Start of Selected text

Quasi-static compression tests were conducted to determine strength limits and elastic modulus using uniaxial planar compression. A universal testing machine (TOP Instrument, Hang’zhou, Zhejiang, China) was used, with a stress limit set to 500 MPa and a data acquisition frequency of 20 Hz. The loading and unloading speeds of the compression head were both set to 1 mm/min to better observe yield points. Each group of tests was repeated 10 times, and the average values were recorded (Figure 3A). The calculation formulas are provided in Equations (3)–(5). The drying method was used to measure moisture content. A drying oven (TOP Instrument, Hang’zhou, Zhejiang, China) was set at 80 °C for 2 min, with each experiment repeated 30 times and averaged (Figure 3B). The calculation formula is shown in Equation (6). Poisson’s ratio was determined using a particle analyzer (TOP Instrument, Hang’zhou, Zhejiang, China), with 10 repetitions per group and results averaged (Figure 3C). The density of particles was measured via the gravimetric and water displacement methods. A high-precision electronic balance (accuracy: 0.001 g) and a graduated cylinder (accuracy: 0.1 mL) were used to determine mass and volume, respectively. Each experiment was repeated 30 times and averaged (Figure 3D). The density was calculated using Equation (7).

$${\sigma }_{\max }={\displaystyle \frac{F_{\max }}{A}}$$

(3)

$$E={\displaystyle \frac{\sigma }{\epsilon }}$$

(4)

$$\epsilon ={\displaystyle \frac{\mathsf{\Delta }L}{L_0}}$$

(5)

$$W={\displaystyle \frac{m_1-m_2}{m_1}}\times 100\%$$

(6)

$$\rho ={\displaystyle \frac{M}{V}}$$

(7)

where σ_max is the ultimate strength (MPa), F_max is the maximum load when the sample fails (N), A is the initial cross-sectional area of the sample (m²), E is the elastic modulus (MPa), σ is the radial stress (MPa), ε is the radial strain, ΔL is the change in sample length (m), L₀ is the original length of the sample (m), W is the moisture content (%), m₁ is the mass of the sample before drying (g), m₂ is the mass of the sample after drying (g), ρ is the sample density (g cm⁻³), M is the sample mass (g), and V is the sample volume (cm³).

End of Selected text
Start of Data section

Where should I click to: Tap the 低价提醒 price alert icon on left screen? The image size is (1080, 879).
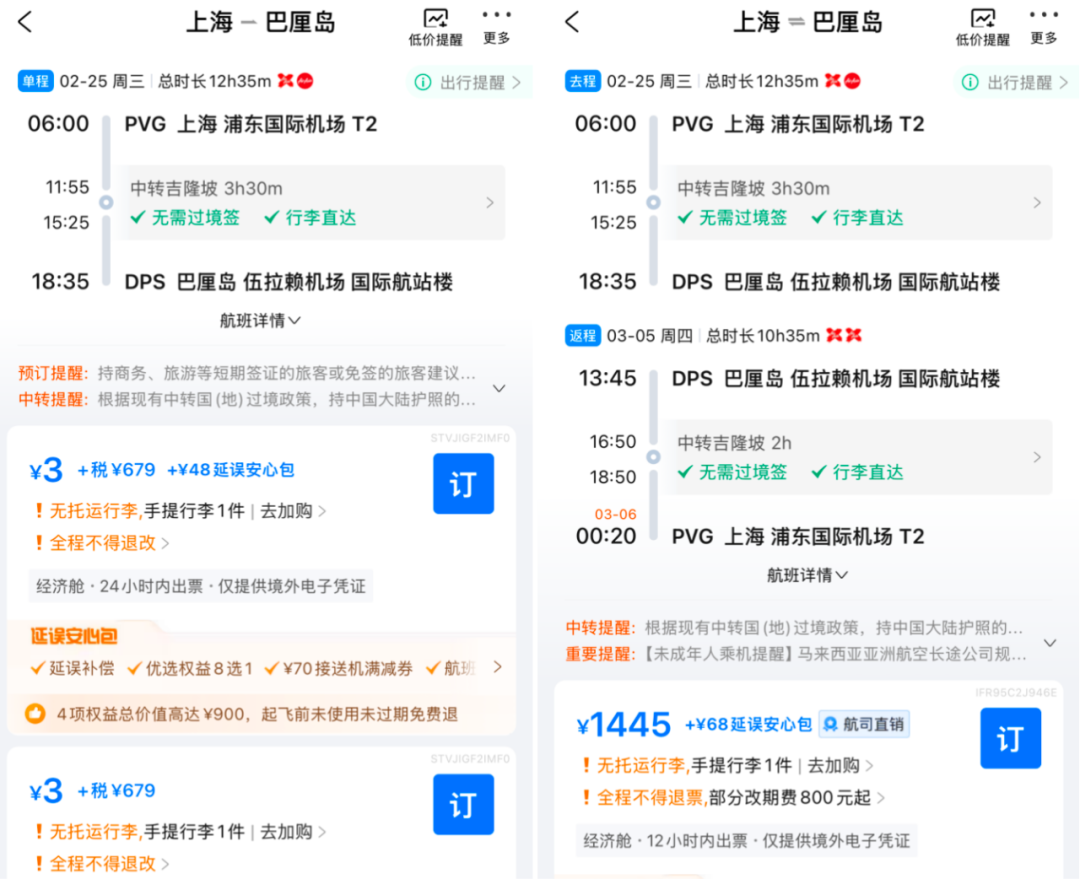[435, 25]
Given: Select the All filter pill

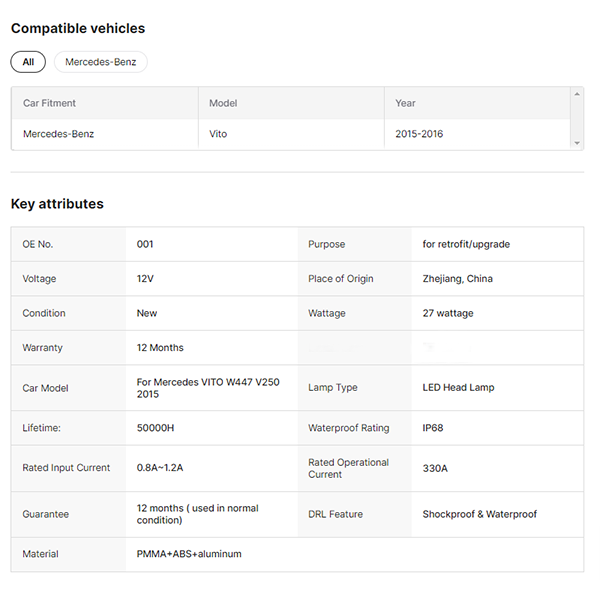Looking at the screenshot, I should 28,62.
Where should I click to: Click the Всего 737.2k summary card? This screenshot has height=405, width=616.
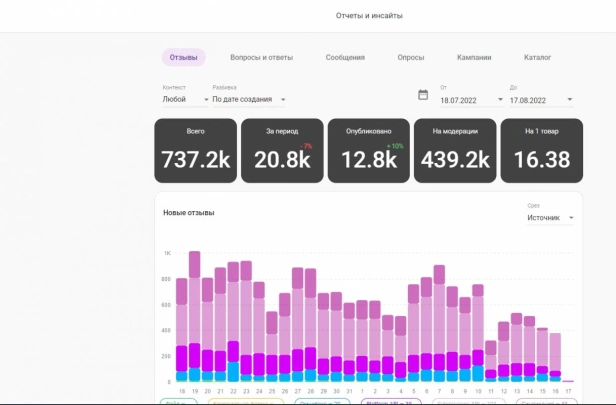196,151
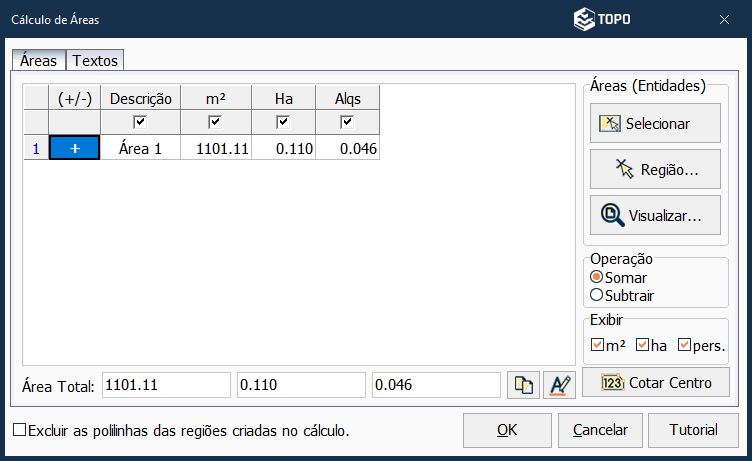Toggle the Ha column checkbox
Screen dimensions: 752x461
click(283, 122)

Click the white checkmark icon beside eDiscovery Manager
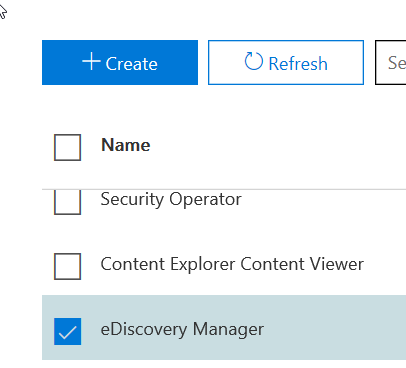coord(67,332)
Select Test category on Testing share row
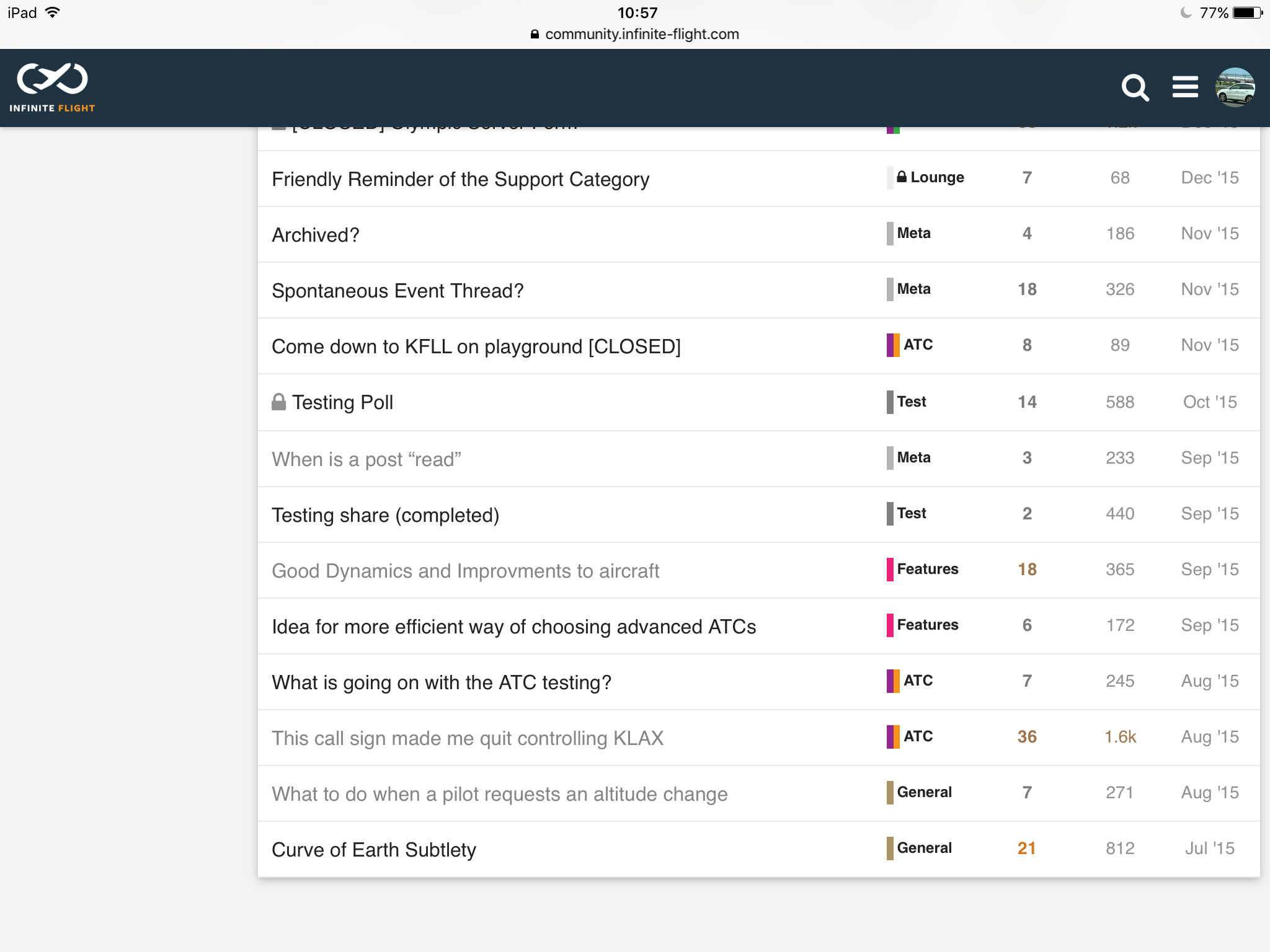This screenshot has height=952, width=1270. (x=911, y=513)
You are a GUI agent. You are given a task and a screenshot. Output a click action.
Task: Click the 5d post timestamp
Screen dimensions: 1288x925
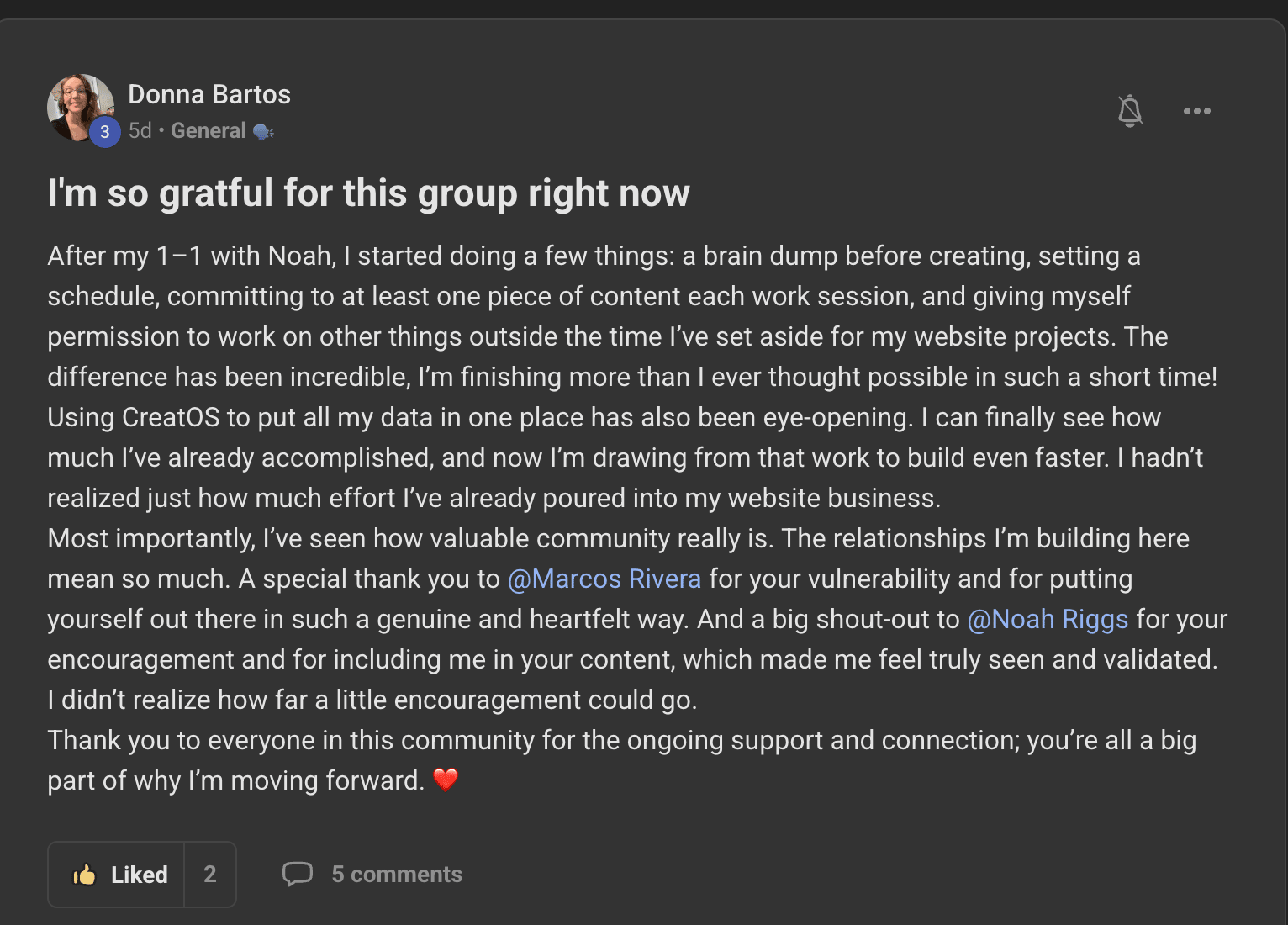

End of Data section

> **Objectives**
1. In the mechanical testing passage, what speed were the compression head's loading and unloading set to?
2. Write the next part of the mechanical testing passage, picking up after its final sentence.

> **Expected results**
1. Both were set to 1 mm/min.

2.
Stress–strain curves were obtained from quasi-static experiments. The compression process included three stages: elastic, yield, and hardening. At the beginning of the test, stress increased linearly with the displacement of the compression head. As displacement continued, the stress–strain relationship became nonlinear, and stress rose until the sample reached its ultimate strength. At this point, the sample underwent plastic deformation and began to fracture. Subsequently, the force dropped rapidly, and the sample experienced further breakage and densification, marking the end of the quasi-static test for both CRF and compound fertilizer samples.

Ultimate strength and elastic modulus were calculated using Equations (3)–(5), and the results are summarized in

Table 1. Material Parameters.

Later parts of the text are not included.